John Jackson on Repairing British politics: A Blueprint for Constitutional Change by Richard Gordon.
For me one thing leaps out of Richard Gordon’s interesting and thought-provoking book. It is the difficulty of reconciling the proportional representation of political parties with the representation of “us”, the voters, in a system which can be described properly as a representative democracy. The nature of the difficulty becomes apparent so soon as an attempt is made – as Gordon has done – to deal with it in terms of a written constitution. In setting the scene Gordon remarks “ – our current political system consists of, in essence, a struggle for power between the two main parties. The minority parties are squeezed out so that they lack any effective representative interest. The Conservative and Labour parties are engaged not in representative politics but in power politics”.
The situation is worse than that. It is not just the minority parties that are squeezed out: it is the electorate itself. There is no recognition in any sense of the sovereignty of the people. The power that is fought for derives from the system that is imposed on us and not from any form of delegation by “we the people”.
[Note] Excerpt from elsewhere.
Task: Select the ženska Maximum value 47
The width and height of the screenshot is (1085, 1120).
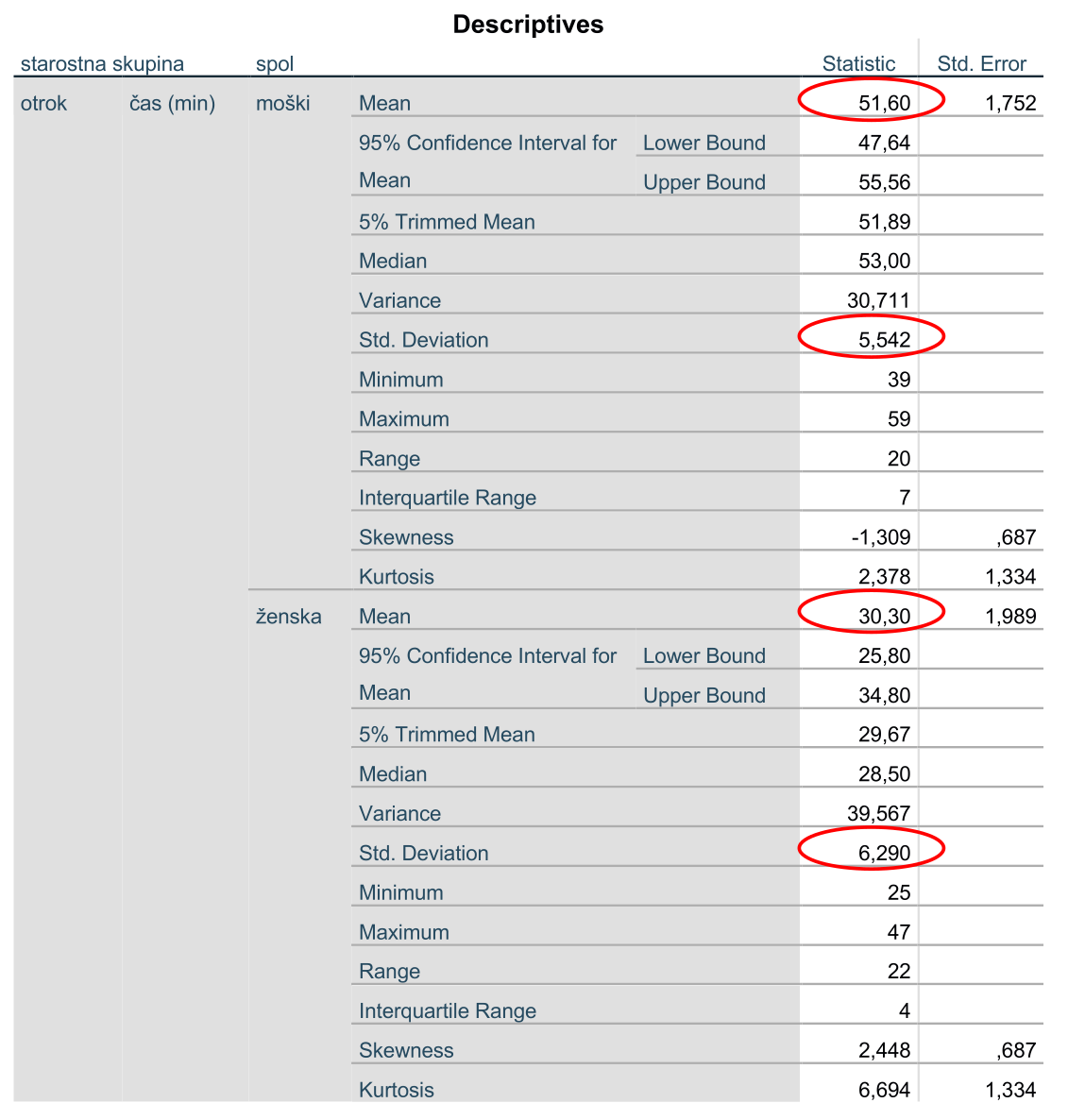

There is an important difference between voting for a candidate put up by a party because you believe that his or her party, in power, will serve you best and voting for a candidate because you believe that he or she will represent you, as an individual, best. The former, which goes with the party system, justifies whipping and a pragmatic approach to the keeping of manifesto promises, with “representation” of electors being confined to constituency matters. It also justifies proportional representation. The latter, which goes with “independence”, but can admit a degree of un-whipped allegiance to or sympathy with a political stance, admits the possibility of a more fruitful and pluralist form of representative democracy with electors being seen as full citizens with a voice and opinions and not just as members of a constituency.
For 300 years the political class has been determined that we have, in broad terms, the former and never the latter. Those MPs who claim that we have both in some degree are either consciously disingenuous or deceiving themselves. They are complicit in the maintenance of a system that Thomas Paine rightly called despotic.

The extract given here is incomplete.